### Your objective
Give the records below as a two-column CSV with the header columns "command" and "coordinates", one row per record. Put the record's text and its answer each in a single quoted field, change line breaks to spaces, and leave out the pictures.

### Extracted data
====
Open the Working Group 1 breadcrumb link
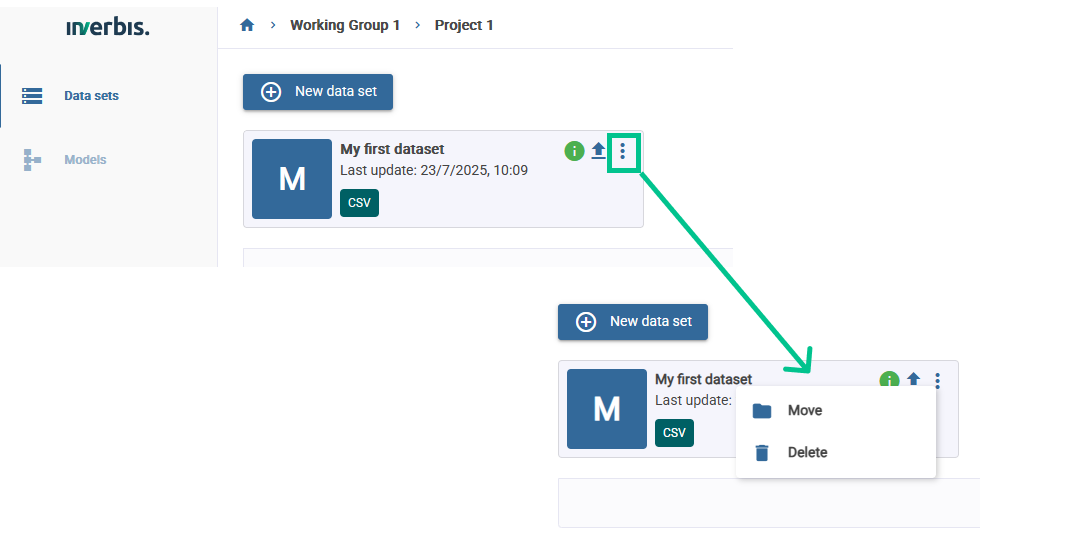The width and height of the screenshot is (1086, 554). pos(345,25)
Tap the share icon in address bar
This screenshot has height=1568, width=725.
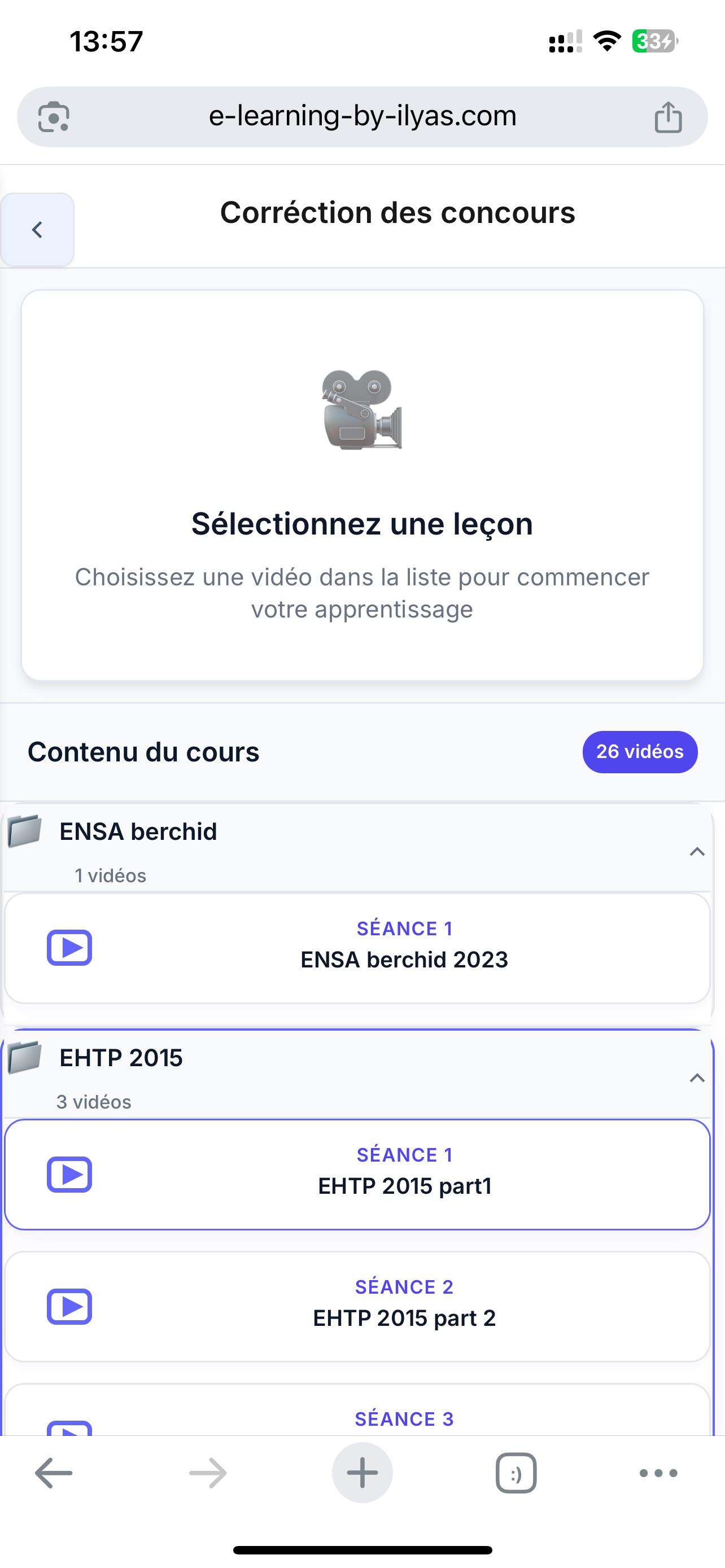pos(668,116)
====
### Complete answer
command,coordinates
"Open the Working Group 1 breadcrumb link","The width and height of the screenshot is (1086, 554). pos(345,25)"
"Tap the share icon in address bar This screenshot has height=1568, width=725.","pos(668,116)"